Amorphous solids or pseudo solids
There is a random arrangement of the constituent particles in the amorphous solids. They are noncrystalline solids with no proper arrangement of atoms in the crystal lattice. They have the properties of rigidity and incompressibility to some extent only. These are not true solid. They lack a distinct geometrical form and have short-range order. Example: plastic rubber etc.
Properties of Amorphous solids
- The position of atoms or molecules is not fixed and varies from one solid to another.

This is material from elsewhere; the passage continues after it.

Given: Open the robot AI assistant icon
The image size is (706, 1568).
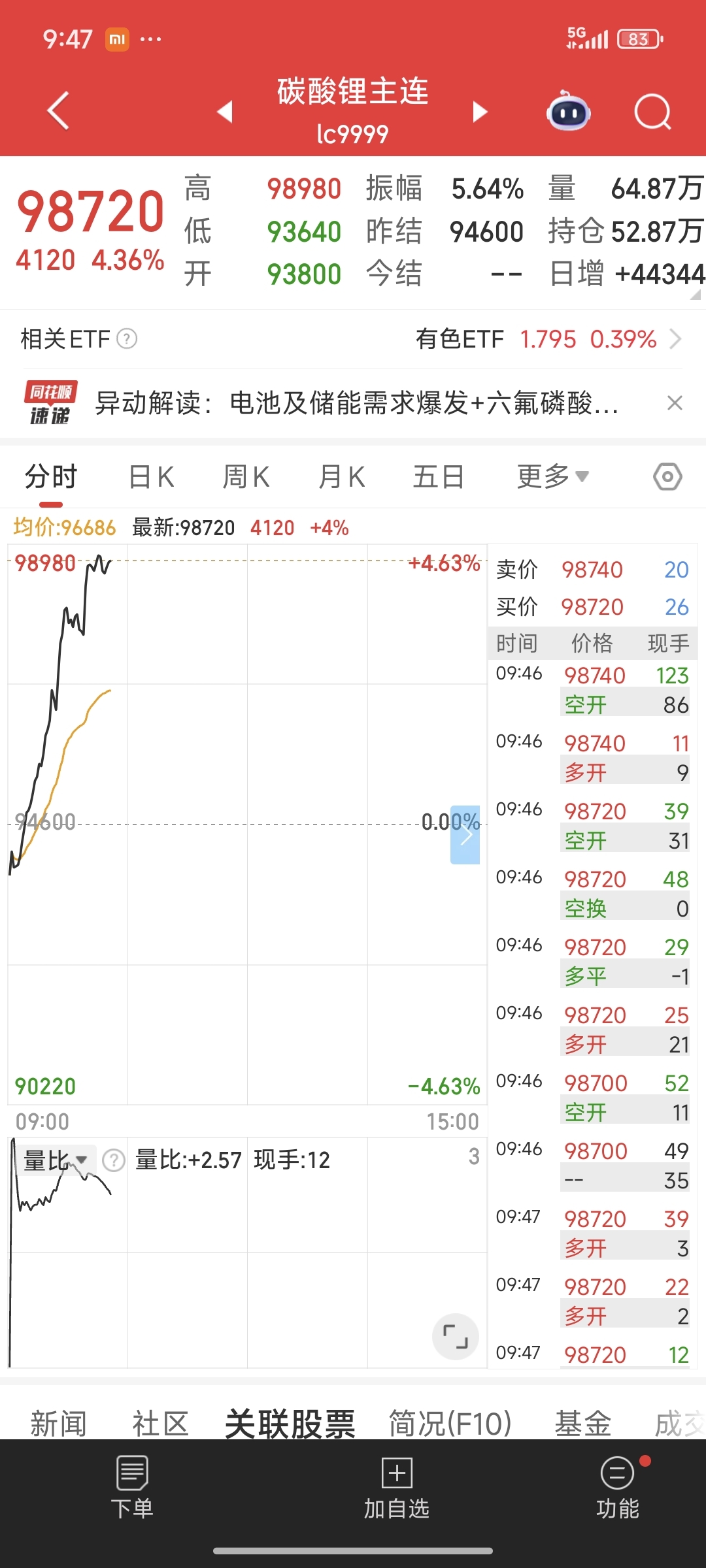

- Amorphous solids have no definite geometry due to the random arrangement of atoms and molecules inside the solid lattice
- They have short-range orders. It means there is presence of a regular and periodic repeating pattern only for short distances.
- As they do not form crystalline structures and can flow, amorphous solids are also known as pseudo solids or supercooled liquids.
- Amorphous solids are isotropic. The physical properties such as refractive index, electrical conductivity, optical density, etc are the same in all directions.
- Because of their irregular packing, amorphous solids do not have a sharp melting point.
- They break into two pieces with irregular shapes by cutting with a sharp edge tool.
- Amorphous solids are unsymmetrical in nature.
- They do not have definite heat of fusion.
Some substances give an impression of being amorphous but reported to have very fine crystals. Those crystalline substances that resemble amorphous materials in appearance are polycrystalline solids.When crystals form, the neighboring crystals that are next to one interfere with that crystal’s normal growth, which results in the formation of large crystals by packing tiny crystals randomly. This causes the formation of polycrystalline substances. Metals and rocks are polycrystalline substances.
- West A. R. (2014). Solid state chemistry and its applications (Second edition student). John Wiley & Sons.